Das Offene Buch

Das Offene Buch

Mit dem Projekt „Das Offene Buch“ bietet Hünfeld eine besondere Form der Begegnung mit Konkreter Kunst und Poesie. Museumsgründer Jürgen Blum hat sich mit dieser Idee bereits in den 60er Jahren auseinandergesetzt. Sie bezog sich darauf, textartigen Gedankenformen mehr Aufmerksamkeit in der Öffentlichkeit zu verschaffen. Texte der konkreten, visuellen, experimentellen und aktiven Poesie sollten an freien Fassaden der Stadt für jeden zugänglich angebracht werden.


Anfang der 90er Jahre griff Jürgen Blum die Idee in Hünfeld wieder auf. Insgesamt 145 Hünfelder Fassaden wurden von 1999 bis 2015 mit visuellen Gedichten gestaltet. Wie so oft gelang es Blum, viele Menschen von seiner Idee zu begeistern und für das Vorhaben zu gewinnen – ohne dass dafür öffentliche Mittel in Anspruch genommen werden mussten.

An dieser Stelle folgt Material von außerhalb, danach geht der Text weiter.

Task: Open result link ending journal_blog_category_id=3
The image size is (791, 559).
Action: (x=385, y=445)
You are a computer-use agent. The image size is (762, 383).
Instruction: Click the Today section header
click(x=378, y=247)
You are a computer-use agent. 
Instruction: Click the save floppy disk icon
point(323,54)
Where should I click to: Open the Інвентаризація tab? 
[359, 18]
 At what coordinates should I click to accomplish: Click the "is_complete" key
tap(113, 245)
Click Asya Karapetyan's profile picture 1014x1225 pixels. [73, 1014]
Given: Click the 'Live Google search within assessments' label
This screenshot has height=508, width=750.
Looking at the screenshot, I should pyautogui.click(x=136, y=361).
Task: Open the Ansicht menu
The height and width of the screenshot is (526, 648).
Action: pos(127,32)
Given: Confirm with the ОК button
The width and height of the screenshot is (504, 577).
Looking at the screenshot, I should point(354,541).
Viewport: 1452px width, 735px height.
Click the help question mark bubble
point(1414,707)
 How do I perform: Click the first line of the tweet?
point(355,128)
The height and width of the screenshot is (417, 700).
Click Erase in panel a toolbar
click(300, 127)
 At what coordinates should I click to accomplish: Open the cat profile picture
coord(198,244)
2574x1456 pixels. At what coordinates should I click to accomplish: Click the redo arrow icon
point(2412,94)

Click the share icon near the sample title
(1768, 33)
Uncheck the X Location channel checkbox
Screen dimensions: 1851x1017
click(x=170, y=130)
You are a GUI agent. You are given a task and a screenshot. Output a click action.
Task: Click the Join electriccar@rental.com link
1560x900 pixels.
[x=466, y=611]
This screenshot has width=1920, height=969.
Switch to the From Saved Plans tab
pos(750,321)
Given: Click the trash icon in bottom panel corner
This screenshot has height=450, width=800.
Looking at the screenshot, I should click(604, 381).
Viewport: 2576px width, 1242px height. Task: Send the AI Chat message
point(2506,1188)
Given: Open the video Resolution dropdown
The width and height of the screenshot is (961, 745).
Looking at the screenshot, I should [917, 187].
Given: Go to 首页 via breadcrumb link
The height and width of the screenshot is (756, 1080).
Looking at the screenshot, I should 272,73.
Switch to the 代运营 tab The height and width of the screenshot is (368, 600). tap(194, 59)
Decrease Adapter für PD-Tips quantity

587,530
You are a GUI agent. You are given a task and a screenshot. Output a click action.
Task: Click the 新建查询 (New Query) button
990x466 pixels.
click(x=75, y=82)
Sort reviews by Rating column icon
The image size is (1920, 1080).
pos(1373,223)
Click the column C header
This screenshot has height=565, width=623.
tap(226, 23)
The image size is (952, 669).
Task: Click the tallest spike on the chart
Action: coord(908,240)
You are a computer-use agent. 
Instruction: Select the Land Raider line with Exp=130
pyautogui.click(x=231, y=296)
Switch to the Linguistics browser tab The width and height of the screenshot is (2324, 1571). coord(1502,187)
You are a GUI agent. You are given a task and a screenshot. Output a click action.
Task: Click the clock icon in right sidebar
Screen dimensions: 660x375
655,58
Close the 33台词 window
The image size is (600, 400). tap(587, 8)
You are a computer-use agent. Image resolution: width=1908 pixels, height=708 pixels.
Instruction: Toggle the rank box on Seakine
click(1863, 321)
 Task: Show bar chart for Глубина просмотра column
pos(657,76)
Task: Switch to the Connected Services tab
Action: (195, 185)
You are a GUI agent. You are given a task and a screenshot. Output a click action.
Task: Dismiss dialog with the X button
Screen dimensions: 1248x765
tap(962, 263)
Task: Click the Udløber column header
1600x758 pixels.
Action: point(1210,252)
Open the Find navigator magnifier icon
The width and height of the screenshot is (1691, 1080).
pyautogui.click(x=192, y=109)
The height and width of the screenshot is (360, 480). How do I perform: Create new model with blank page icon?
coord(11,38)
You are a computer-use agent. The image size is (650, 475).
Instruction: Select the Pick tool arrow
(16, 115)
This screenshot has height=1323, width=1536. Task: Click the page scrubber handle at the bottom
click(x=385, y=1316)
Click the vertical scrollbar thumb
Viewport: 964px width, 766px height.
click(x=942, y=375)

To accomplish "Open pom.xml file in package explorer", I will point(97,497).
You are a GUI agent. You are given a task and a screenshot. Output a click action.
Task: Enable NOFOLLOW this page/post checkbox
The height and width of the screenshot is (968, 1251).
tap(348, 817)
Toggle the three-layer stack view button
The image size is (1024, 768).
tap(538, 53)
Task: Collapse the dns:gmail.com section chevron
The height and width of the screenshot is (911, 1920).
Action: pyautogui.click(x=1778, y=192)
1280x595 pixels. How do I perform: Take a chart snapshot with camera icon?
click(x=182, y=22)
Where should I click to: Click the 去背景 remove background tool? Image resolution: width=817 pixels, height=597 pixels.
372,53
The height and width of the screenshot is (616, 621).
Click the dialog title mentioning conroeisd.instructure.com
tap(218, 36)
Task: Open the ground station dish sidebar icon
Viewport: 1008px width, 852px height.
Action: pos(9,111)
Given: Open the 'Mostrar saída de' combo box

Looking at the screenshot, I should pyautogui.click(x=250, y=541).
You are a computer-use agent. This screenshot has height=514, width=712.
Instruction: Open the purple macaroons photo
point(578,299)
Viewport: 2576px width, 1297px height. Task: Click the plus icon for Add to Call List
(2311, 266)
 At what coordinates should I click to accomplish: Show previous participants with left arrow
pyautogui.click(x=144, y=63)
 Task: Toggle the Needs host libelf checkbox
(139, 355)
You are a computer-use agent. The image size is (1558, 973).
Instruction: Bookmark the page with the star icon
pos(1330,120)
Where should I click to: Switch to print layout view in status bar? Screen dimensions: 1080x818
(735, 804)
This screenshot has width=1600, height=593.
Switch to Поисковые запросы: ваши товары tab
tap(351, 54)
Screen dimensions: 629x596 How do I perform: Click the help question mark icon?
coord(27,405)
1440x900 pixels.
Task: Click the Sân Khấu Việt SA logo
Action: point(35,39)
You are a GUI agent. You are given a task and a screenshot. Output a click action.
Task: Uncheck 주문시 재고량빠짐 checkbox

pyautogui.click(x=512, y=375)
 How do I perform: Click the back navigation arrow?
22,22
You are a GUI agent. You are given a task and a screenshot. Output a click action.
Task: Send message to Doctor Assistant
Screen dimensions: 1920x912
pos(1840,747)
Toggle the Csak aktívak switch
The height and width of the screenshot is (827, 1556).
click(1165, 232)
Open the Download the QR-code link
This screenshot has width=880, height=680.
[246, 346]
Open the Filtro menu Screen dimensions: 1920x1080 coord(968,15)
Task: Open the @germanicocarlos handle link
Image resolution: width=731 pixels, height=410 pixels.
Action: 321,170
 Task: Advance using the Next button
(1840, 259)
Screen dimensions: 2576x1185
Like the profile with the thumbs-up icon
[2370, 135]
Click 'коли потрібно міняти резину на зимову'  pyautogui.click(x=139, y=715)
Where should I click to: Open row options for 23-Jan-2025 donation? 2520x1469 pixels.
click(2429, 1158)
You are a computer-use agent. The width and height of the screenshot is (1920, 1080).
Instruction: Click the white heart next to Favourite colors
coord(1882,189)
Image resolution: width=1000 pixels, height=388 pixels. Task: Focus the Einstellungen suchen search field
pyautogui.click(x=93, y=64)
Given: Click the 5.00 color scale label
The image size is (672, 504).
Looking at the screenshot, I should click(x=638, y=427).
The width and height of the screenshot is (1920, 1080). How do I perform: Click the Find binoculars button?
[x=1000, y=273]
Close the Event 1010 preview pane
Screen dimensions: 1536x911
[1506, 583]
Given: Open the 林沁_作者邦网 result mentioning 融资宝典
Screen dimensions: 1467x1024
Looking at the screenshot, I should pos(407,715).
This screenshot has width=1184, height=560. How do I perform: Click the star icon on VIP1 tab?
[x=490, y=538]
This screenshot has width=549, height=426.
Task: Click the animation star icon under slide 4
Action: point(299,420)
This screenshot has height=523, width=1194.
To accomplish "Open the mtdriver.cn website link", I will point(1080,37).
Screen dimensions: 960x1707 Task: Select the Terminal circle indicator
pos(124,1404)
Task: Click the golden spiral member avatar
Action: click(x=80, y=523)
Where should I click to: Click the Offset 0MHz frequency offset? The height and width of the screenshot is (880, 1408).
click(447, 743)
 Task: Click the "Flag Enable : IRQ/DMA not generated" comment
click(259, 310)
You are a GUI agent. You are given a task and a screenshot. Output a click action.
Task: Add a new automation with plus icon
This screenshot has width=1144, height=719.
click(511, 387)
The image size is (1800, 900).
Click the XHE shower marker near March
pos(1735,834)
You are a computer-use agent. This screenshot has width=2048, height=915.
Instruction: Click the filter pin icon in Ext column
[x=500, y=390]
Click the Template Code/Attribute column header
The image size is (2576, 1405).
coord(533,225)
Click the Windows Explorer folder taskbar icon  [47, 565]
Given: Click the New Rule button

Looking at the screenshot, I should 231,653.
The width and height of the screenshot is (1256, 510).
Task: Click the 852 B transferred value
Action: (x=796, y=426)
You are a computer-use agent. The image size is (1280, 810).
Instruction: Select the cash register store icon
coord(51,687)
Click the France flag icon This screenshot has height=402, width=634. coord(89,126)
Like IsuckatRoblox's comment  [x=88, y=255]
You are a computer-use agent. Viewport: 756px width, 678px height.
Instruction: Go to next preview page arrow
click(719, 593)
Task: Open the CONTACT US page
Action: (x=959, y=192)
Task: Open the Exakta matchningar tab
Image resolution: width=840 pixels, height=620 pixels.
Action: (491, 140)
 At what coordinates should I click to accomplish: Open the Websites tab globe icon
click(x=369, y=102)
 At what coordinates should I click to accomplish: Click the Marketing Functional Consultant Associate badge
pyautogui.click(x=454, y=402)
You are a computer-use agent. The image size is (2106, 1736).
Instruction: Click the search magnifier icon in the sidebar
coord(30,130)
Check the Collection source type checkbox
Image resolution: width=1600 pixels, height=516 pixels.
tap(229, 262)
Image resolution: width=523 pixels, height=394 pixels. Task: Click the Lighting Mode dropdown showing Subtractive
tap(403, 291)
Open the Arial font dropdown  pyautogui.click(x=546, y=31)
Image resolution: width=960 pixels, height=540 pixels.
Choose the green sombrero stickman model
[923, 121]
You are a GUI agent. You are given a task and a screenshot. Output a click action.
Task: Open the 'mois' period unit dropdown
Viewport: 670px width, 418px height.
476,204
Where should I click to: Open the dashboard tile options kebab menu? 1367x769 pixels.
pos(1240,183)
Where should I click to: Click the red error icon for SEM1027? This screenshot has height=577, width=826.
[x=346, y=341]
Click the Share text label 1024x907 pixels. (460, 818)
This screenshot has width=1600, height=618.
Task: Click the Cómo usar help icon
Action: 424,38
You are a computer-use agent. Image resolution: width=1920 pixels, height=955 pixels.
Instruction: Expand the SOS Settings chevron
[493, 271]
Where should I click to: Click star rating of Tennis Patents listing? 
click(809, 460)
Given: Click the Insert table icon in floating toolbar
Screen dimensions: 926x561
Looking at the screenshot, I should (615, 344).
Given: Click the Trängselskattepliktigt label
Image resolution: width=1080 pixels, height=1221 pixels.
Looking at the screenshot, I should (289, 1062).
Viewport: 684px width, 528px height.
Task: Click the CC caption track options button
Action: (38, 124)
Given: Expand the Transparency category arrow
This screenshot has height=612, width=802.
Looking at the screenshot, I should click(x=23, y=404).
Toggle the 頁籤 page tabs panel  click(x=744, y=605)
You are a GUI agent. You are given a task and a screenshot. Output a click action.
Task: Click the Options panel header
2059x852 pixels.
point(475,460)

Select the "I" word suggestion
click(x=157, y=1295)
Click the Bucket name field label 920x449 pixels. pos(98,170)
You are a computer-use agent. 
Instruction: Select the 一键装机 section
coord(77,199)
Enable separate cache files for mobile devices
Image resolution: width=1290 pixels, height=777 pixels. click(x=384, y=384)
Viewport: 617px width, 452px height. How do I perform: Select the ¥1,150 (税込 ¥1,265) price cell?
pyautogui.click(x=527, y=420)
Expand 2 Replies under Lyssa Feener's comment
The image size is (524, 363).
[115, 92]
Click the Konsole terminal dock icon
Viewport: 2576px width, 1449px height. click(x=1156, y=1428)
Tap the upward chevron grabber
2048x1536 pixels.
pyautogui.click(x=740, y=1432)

Er schaffte es, internationale Künstler und Autoren ins Boot zu holen und viele Helfer zu finden, die seine Begeisterung teilten. Er überzeugte Hausbesitzer, dass sie ihre Fassaden zur Verfügung stellten und machte sich mit ungeheurem persönlichen Engagement an die Arbeit. Jürgen Blum erwies sich als Motor des Vorhabens, legte selbst Hand an und fügte Seite um Seite des „Offenen Buches“ in Hünfeld ein. Damit hat eine neue Form von Kunst im öffentlichen Raum in der Kleinstadt Hünfeld Gestalt angenommen.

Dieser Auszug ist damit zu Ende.